┌─ INFORMATION SHOWN

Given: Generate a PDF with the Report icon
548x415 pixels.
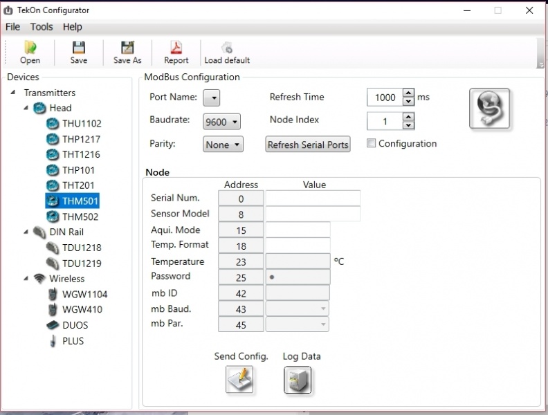Looking at the screenshot, I should (x=176, y=48).
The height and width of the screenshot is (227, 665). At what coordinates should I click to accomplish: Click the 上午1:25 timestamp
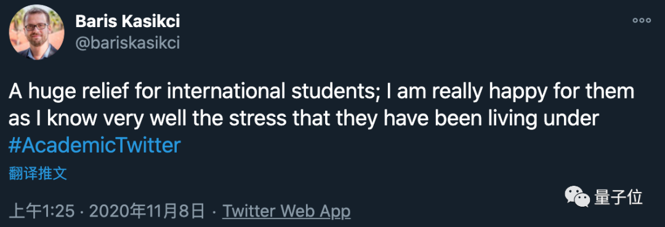pos(42,210)
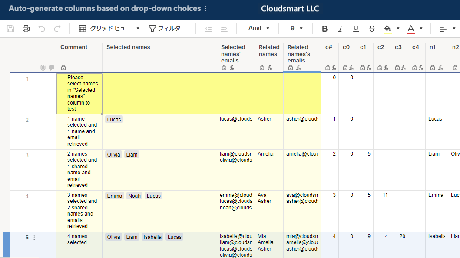Click the Lucas chip in row 2
The image size is (460, 258).
click(114, 119)
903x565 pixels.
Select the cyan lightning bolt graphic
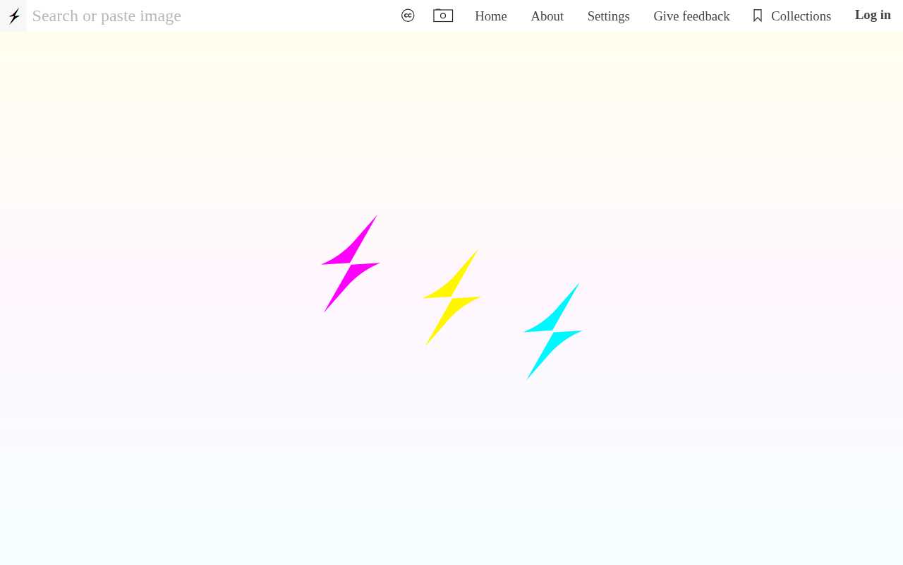coord(553,331)
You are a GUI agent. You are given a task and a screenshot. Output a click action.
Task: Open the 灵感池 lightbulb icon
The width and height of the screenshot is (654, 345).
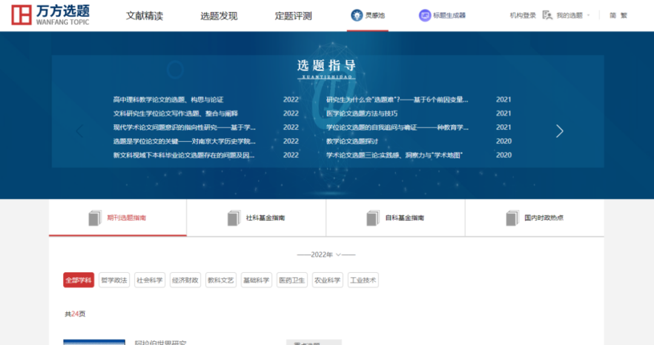coord(357,15)
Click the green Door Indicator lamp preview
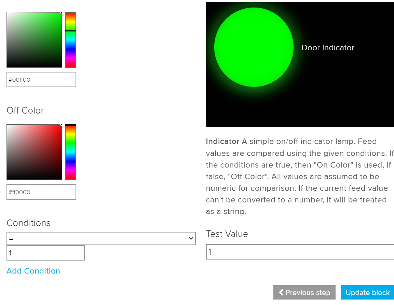 pos(254,47)
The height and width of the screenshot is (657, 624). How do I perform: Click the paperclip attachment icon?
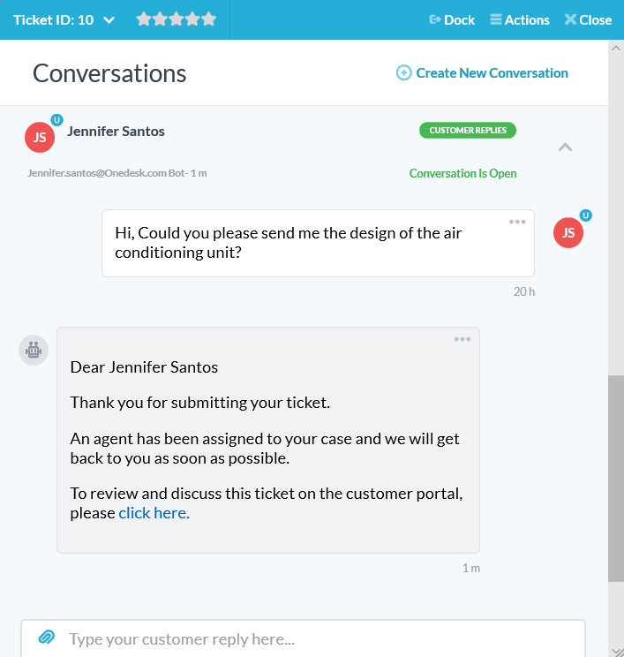tap(47, 637)
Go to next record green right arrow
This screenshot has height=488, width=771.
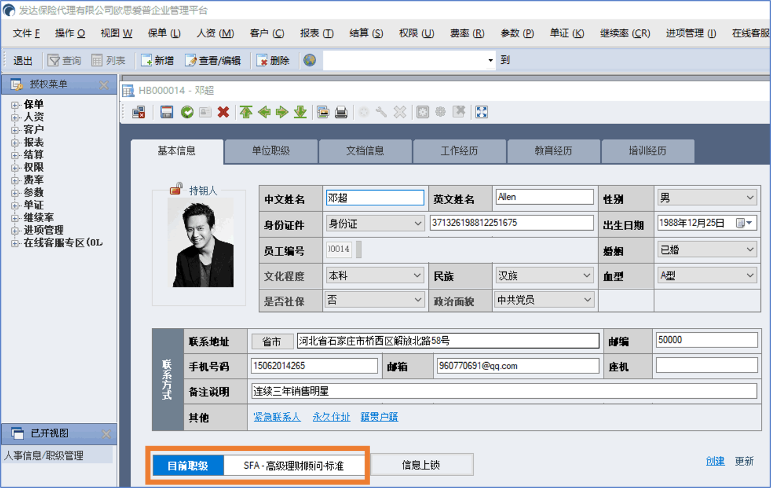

└─

▶ WORK ORDER
Images are to be left out when the records above are written out again exactly.

▶ TASK RESPONSE
Given: Generate a PDF with the Report icon
548x415 pixels.
Looking at the screenshot, I should (x=176, y=48).
The height and width of the screenshot is (227, 665). At what coordinates should I click to accomplish: Click the 上午1:25 timestamp
pos(42,210)
Click the Lucas chip in row 2
The image size is (460, 258).
click(114, 119)
903x565 pixels.
Select the cyan lightning bolt graphic
coord(553,331)
You are a GUI agent. You are given a task and a screenshot. Output a click action.
Task: Open the 灵感池 lightbulb icon
The width and height of the screenshot is (654, 345).
coord(357,15)
Click the green Door Indicator lamp preview
 pos(254,47)
The height and width of the screenshot is (657, 624). How do I perform: Click the paperclip attachment icon?
tap(47, 637)
Go to next record green right arrow
This screenshot has height=488, width=771.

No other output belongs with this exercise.